この問題が表沙汰になり事態が動いた背景には、とあるウェブサービスがある。それが「Change.org」だ。Change.orgは、誰でも、社会的な運動(「キャンペーン」)を呼びかけ、オンライン上で署名を集めることができるサービスで、現在、196ヵ国に住む2000万人のユーザーが利用している。
「帰りの切符は男女平等に取り扱ってほしい」というキャンペーンを、なでしこファンであり、幼なじみのときに一緒にサッカーをしていた藤本奏子さんと小宮怜奈さんが発信。すると、2週間で2万人以上の賛同者から署名が集まり、世界中のメディアがこの件について報道。英ガーディアン紙にも取り上げられ、決勝戦終了後にはロンドンのオリンピックスタジアムにてBBCによるインタビューも放送されるほど、このキャンペーンは広がっていった。
Change.orgに投稿されているキャンペーンは、このような身近な義憤や要望から、国際社会の関心の高い人権問題や被災者支援まで多岐に渡っている。そして社会問題に対する熱量が高い人々が集まっていることも特徴だ。
例えば人権に関する事例では、ノーベル平和賞受賞者(1984年)であるケープタウン名誉大司教デズモンド・ムピロ・ツツ氏は、同じくノーベル平和賞を受賞(2010年)したにもかかわらず、中国の警察によって拘留されたままの劉暁波氏と、自宅に軟禁されている妻の劉霞氏を解放すべく呼びかけ、38万人を超える署名を集めている。

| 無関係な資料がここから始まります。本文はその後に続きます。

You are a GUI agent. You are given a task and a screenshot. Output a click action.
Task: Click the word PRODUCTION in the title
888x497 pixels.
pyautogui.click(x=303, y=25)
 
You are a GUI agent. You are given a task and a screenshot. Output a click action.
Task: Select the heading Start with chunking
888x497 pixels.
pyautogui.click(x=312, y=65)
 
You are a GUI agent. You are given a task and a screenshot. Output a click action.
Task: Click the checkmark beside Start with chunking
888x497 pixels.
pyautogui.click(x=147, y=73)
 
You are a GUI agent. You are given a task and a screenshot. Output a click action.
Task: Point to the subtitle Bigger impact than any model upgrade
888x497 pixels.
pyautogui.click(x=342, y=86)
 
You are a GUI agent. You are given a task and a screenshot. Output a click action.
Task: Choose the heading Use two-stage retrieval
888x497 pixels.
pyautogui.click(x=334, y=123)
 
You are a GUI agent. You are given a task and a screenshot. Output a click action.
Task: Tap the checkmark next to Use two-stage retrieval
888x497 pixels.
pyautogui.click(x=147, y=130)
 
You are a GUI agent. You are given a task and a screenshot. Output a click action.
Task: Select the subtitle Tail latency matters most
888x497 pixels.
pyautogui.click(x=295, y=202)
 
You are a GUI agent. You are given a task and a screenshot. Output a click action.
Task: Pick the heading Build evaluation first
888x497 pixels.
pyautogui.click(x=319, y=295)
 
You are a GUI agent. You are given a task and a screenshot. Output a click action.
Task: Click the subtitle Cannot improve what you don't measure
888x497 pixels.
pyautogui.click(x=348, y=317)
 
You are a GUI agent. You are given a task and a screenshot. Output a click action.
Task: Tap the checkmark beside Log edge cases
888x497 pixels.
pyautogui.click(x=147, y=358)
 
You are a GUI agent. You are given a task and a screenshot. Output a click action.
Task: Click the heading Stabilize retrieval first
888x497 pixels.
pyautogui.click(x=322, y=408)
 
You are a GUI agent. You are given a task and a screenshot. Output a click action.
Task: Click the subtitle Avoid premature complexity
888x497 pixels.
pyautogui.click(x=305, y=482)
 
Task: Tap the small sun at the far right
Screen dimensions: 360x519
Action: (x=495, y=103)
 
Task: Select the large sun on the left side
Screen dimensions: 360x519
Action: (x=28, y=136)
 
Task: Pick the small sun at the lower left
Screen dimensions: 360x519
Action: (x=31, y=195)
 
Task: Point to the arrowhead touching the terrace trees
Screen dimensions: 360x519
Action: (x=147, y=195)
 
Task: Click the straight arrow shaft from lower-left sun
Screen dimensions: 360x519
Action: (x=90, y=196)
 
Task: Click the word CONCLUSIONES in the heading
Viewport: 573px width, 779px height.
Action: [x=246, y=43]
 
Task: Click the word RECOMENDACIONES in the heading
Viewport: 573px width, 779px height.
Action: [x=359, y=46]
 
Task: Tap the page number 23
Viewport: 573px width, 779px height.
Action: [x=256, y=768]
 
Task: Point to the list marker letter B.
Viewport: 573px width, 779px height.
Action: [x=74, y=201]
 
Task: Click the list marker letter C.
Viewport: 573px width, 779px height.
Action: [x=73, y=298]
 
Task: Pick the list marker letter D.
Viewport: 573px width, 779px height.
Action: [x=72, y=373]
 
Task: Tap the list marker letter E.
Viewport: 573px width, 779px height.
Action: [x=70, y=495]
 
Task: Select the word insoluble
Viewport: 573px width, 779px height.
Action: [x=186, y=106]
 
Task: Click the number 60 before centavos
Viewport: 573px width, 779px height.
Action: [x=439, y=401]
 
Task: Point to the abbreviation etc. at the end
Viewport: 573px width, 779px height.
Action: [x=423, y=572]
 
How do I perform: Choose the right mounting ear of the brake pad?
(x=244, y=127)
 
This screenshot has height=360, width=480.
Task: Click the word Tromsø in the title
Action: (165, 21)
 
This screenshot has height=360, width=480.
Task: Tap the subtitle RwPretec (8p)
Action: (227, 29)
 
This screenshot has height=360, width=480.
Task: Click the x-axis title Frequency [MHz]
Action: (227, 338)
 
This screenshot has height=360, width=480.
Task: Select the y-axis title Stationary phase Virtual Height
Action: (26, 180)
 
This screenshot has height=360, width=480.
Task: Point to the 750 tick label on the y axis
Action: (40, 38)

また、震災に関連する事例では、福島県郡山市に住む母親が、福島県が発表した2012年12月28日で県外の借り上げ住宅の新規受付打ち切りを撤回すべく呼びかけ、9万6000人以上の署名を集めている。一個人がこれだけの署名を短期間で集めるプラットフォームはこれまで確立されてこなかったと言ってよい。
ユーザーが「Change.org」でキャンペーンを行うためには、キャンペーンページを作成する必要がある。まず、賛同者の署名を届けたい相手、働きかける相手に取ってほしい行動、その問題が市民にとって重要な理由を入力する。その後、キャンペーンの詳細であるタイトルや告知するための写真やビデオ、働きかける相手の連絡先・メッセージなどを入力。すると、Change.org上に署名入力用フォーム付きのキャンペーンページが投稿される。とてもシンプルな仕組みなので、想いはあるが、ウェブに詳しくないという人でも参加しやすい。
キャンペーンページが投稿されてから、賛同者を募り、実際に問題の責任者に働きかけるまでのプロセスは草の根的だ。ソーシャルメディアを通じてキャンペーンを告知する、関連するブロガーがメーリングリストに呼びかける、団体や組織を味方につける、責任者の連絡先を突き止め署名を提出する、対話する機会を持つ、想定問答で練習するなど、サイト上ではキャンペーンを成功させるためのノウハウの共有も進んでいる。
厳しい経済・雇用情勢、また自然災害の不安が続く中、いつ自分が社会的に弱い立場に立たされるかは誰も予測できない。厳しい立場の人々への理解と支援を身近に感じることができるChange.orgによって、“社会を変えたい”“問題を抱える人を救いたい”という思いを、現実の行動に移すきっかけがつかめるはずだ。